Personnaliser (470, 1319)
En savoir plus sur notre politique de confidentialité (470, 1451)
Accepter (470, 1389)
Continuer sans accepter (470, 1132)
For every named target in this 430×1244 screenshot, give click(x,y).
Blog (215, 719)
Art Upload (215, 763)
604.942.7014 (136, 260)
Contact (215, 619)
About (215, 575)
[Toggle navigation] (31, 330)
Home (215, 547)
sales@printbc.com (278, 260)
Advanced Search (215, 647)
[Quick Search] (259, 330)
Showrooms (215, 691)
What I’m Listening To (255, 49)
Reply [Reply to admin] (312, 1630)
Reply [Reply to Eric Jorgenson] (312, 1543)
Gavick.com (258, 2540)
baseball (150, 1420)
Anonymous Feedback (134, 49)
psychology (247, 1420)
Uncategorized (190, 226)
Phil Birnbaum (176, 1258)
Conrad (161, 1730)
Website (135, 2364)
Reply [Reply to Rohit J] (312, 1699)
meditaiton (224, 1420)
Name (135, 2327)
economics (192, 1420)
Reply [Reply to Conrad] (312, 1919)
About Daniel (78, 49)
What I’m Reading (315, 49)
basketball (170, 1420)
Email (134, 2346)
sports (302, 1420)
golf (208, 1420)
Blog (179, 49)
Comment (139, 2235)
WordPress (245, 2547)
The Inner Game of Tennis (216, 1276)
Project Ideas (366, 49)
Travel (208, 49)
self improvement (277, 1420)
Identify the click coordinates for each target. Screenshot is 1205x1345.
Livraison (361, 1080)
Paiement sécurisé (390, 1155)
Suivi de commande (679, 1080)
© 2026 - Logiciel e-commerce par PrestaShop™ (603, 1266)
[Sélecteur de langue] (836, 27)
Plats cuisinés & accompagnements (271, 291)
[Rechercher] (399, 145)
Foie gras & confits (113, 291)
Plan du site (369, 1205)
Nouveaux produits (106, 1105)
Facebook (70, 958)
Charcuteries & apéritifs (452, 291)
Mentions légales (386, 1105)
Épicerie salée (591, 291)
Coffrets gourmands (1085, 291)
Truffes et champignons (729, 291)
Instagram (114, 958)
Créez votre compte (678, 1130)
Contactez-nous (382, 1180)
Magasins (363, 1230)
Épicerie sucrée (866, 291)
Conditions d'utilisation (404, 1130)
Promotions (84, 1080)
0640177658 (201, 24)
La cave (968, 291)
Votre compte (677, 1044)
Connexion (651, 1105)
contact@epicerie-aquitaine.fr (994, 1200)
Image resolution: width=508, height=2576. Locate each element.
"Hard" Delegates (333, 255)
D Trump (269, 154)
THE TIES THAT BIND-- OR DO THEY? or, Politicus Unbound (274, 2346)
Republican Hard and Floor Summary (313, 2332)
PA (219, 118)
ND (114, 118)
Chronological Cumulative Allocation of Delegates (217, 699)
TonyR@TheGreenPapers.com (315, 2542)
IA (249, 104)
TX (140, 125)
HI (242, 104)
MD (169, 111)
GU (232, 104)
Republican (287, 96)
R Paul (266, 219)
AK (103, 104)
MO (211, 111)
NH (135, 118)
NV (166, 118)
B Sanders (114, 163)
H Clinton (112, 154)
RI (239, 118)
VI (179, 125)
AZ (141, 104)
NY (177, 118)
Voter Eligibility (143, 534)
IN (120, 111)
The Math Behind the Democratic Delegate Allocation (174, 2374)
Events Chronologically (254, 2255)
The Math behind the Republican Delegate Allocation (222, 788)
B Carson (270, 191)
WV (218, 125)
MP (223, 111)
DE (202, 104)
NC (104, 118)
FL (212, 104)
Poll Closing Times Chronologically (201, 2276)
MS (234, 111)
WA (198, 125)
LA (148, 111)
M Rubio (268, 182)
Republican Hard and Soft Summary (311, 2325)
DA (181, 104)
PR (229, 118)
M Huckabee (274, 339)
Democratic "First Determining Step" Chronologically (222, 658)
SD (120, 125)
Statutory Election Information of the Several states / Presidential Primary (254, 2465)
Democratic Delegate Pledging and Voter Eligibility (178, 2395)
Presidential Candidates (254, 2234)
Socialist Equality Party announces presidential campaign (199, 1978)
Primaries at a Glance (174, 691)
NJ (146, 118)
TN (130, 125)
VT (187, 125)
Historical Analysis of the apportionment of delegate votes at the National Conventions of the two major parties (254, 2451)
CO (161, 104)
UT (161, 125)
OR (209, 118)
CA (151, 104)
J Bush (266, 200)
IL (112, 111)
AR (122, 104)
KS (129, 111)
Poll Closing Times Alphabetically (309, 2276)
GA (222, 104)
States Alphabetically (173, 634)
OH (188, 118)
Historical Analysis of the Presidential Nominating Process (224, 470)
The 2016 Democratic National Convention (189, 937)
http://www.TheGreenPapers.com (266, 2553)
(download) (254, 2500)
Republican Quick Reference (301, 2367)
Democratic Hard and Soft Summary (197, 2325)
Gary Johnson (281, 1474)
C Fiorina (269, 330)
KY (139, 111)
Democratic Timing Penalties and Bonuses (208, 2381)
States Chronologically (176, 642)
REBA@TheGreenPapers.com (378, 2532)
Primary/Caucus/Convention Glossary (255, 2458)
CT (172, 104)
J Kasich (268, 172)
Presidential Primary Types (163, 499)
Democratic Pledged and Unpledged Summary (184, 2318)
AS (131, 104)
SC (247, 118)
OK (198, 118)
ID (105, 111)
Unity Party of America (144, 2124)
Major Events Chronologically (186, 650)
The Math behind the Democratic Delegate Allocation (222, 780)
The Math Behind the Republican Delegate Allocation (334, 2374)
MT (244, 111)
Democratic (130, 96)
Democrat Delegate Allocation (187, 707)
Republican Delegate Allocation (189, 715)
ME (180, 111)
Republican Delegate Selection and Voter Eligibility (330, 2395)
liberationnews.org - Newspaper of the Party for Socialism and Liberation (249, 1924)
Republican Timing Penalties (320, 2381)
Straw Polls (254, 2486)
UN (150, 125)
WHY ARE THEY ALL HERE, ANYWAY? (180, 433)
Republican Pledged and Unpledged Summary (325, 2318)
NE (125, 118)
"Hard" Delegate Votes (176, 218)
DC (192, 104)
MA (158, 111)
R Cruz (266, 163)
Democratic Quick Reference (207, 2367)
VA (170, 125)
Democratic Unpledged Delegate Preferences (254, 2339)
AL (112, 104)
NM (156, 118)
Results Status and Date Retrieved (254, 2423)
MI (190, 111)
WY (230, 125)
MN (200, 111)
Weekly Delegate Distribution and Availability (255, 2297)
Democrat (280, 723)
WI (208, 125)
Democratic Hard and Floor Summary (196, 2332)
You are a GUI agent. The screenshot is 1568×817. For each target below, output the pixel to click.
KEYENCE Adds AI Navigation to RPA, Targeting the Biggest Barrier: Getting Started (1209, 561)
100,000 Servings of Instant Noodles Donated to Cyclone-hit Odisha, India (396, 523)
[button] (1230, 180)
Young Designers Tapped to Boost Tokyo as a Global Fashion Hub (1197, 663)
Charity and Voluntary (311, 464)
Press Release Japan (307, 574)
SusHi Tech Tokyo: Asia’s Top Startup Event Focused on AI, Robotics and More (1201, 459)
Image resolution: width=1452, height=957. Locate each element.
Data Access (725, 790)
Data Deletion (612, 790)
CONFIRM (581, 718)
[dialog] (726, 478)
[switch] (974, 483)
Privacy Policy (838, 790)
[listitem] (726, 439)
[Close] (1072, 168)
━━━━━━━━━━
TASK STATEMENT: Rewrite the lines above, swapping every "Blog" for "Journal" and leaving everything else unchanged.

COMPLETE RESPONSE:
Personnaliser (470, 1319)
En savoir plus sur notre politique de confidentialité (470, 1451)
Accepter (470, 1389)
Continuer sans accepter (470, 1132)
For every named target in this 430×1244 screenshot, give click(x,y).
Journal (215, 719)
Art Upload (215, 763)
604.942.7014 (136, 260)
Contact (215, 619)
About (215, 575)
[Toggle navigation] (31, 330)
Home (215, 547)
sales@printbc.com (278, 260)
Advanced Search (215, 647)
[Quick Search] (259, 330)
Showrooms (215, 691)
What I’m Listening To (255, 49)
Reply [Reply to admin] (312, 1630)
Reply [Reply to Eric Jorgenson] (312, 1543)
Gavick.com (258, 2540)
baseball (150, 1420)
Anonymous Feedback (134, 49)
psychology (247, 1420)
Uncategorized (190, 226)
Phil Birnbaum (176, 1258)
Conrad (161, 1730)
Website (135, 2364)
Reply [Reply to Rohit J] (312, 1699)
meditaiton (224, 1420)
Name (135, 2327)
economics (192, 1420)
Reply [Reply to Conrad] (312, 1919)
About Daniel (78, 49)
What I’m Reading (315, 49)
basketball (170, 1420)
Email (134, 2346)
sports (302, 1420)
golf (208, 1420)
Journal (179, 49)
Comment (139, 2235)
WordPress (245, 2547)
The Inner Game of Tennis (216, 1276)
Project Ideas (366, 49)
Travel (208, 49)
self improvement (277, 1420)
Identify the click coordinates for each target. Screenshot is 1205x1345.
Livraison (361, 1080)
Paiement sécurisé (390, 1155)
Suivi de commande (679, 1080)
© 2026 - Logiciel e-commerce par PrestaShop™ (603, 1266)
[Sélecteur de langue] (836, 27)
Plats cuisinés & accompagnements (271, 291)
[Rechercher] (399, 145)
Foie gras & confits (113, 291)
Plan du site (369, 1205)
Nouveaux produits (106, 1105)
Facebook (70, 958)
Charcuteries & apéritifs (452, 291)
Mentions légales (386, 1105)
Épicerie salée (591, 291)
Coffrets gourmands (1085, 291)
Truffes et champignons (729, 291)
Instagram (114, 958)
Créez votre compte (678, 1130)
Contactez-nous (382, 1180)
Magasins (363, 1230)
Épicerie sucrée (866, 291)
Conditions d'utilisation (404, 1130)
Promotions (84, 1080)
0640177658 (201, 24)
La cave (968, 291)
Votre compte (677, 1044)
Connexion (651, 1105)
contact@epicerie-aquitaine.fr (994, 1200)
Image resolution: width=508, height=2576. Locate each element.
"Hard" Delegates (333, 255)
D Trump (269, 154)
THE TIES THAT BIND-- OR DO THEY? or, Politicus Unbound (274, 2346)
Republican Hard and Floor Summary (313, 2332)
PA (219, 118)
ND (114, 118)
Chronological Cumulative Allocation of Delegates (217, 699)
TonyR@TheGreenPapers.com (315, 2542)
IA (249, 104)
TX (140, 125)
HI (242, 104)
MD (169, 111)
GU (232, 104)
Republican (287, 96)
R Paul (266, 219)
AK (103, 104)
MO (211, 111)
NH (135, 118)
NV (166, 118)
B Sanders (114, 163)
H Clinton (112, 154)
RI (239, 118)
VI (179, 125)
AZ (141, 104)
NY (177, 118)
Voter Eligibility (143, 534)
IN (120, 111)
The Math Behind the Democratic Delegate Allocation (174, 2374)
Events Chronologically (254, 2255)
The Math behind the Republican Delegate Allocation (222, 788)
B Carson (270, 191)
WV (218, 125)
MP (223, 111)
DE (202, 104)
NC (104, 118)
FL (212, 104)
Poll Closing Times Chronologically (201, 2276)
MS (234, 111)
WA (198, 125)
LA (148, 111)
M Rubio (268, 182)
Republican Hard and Soft Summary (311, 2325)
DA (181, 104)
PR (229, 118)
M Huckabee (274, 339)
Democratic "First Determining Step" Chronologically (222, 658)
SD (120, 125)
Statutory Election Information of the Several states / Presidential Primary (254, 2465)
Democratic Delegate Pledging and Voter Eligibility (178, 2395)
Presidential Candidates (254, 2234)
Socialist Equality Party announces presidential campaign (199, 1978)
Primaries at a Glance (174, 691)
NJ (146, 118)
TN (130, 125)
VT (187, 125)
Historical Analysis of the apportionment of delegate votes at the National Conventions of the two major parties (254, 2451)
CO (161, 104)
UT (161, 125)
OR (209, 118)
CA (151, 104)
J Bush (266, 200)
IL (112, 111)
AR (122, 104)
KS (129, 111)
Poll Closing Times Alphabetically (309, 2276)
GA (222, 104)
States Alphabetically (173, 634)
OH (188, 118)
Historical Analysis of the Presidential Nominating Process (224, 470)
The 2016 Democratic National Convention (189, 937)
http://www.TheGreenPapers.com (266, 2553)
(download) (254, 2500)
Republican Quick Reference (301, 2367)
Democratic Hard and Soft Summary (197, 2325)
Gary Johnson (281, 1474)
C Fiorina (269, 330)
KY (139, 111)
Democratic Timing Penalties and Bonuses (208, 2381)
States Chronologically (176, 642)
REBA@TheGreenPapers.com (378, 2532)
Primary/Caucus/Convention Glossary (255, 2458)
CT (172, 104)
J Kasich (268, 172)
Presidential Primary Types (163, 499)
Democratic Pledged and Unpledged Summary (184, 2318)
AS (131, 104)
SC (247, 118)
OK (198, 118)
ID (105, 111)
Unity Party of America (144, 2124)
Major Events Chronologically (186, 650)
The Math behind the Democratic Delegate Allocation (222, 780)
The Math Behind the Republican Delegate Allocation (334, 2374)
MT (244, 111)
Democratic (130, 96)
Democrat Delegate Allocation (187, 707)
Republican Delegate Allocation (189, 715)
ME (180, 111)
Republican Delegate Selection and Voter Eligibility (330, 2395)
liberationnews.org - Newspaper of the Party for Socialism and Liberation (249, 1924)
Republican Timing Penalties (320, 2381)
Straw Polls (254, 2486)
UN (150, 125)
WHY ARE THEY ALL HERE, ANYWAY? (180, 433)
Republican Pledged and Unpledged Summary (325, 2318)
NE (125, 118)
"Hard" Delegate Votes (176, 218)
DC (192, 104)
MA (158, 111)
R Cruz (266, 163)
Democratic Quick Reference (207, 2367)
VA (170, 125)
Democratic Unpledged Delegate Preferences (254, 2339)
AL (112, 104)
NM (156, 118)
Results Status and Date Retrieved (254, 2423)
MI (190, 111)
WY (230, 125)
MN (200, 111)
Weekly Delegate Distribution and Availability (255, 2297)
Democrat (280, 723)
WI (208, 125)
Democratic Hard and Floor Summary (196, 2332)
You are a GUI agent. The screenshot is 1568×817. For each target below, output the pixel to click.
KEYENCE Adds AI Navigation to RPA, Targeting the Biggest Barrier: Getting Started (1209, 561)
100,000 Servings of Instant Noodles Donated to Cyclone-hit Odisha, India (396, 523)
[button] (1230, 180)
Young Designers Tapped to Boost Tokyo as a Global Fashion Hub (1197, 663)
Charity and Voluntary (311, 464)
Press Release Japan (307, 574)
SusHi Tech Tokyo: Asia’s Top Startup Event Focused on AI, Robotics and More (1201, 459)
Image resolution: width=1452, height=957. Locate each element.
Data Access (725, 790)
Data Deletion (612, 790)
CONFIRM (581, 718)
[dialog] (726, 478)
[switch] (974, 483)
Privacy Policy (838, 790)
[listitem] (726, 439)
[Close] (1072, 168)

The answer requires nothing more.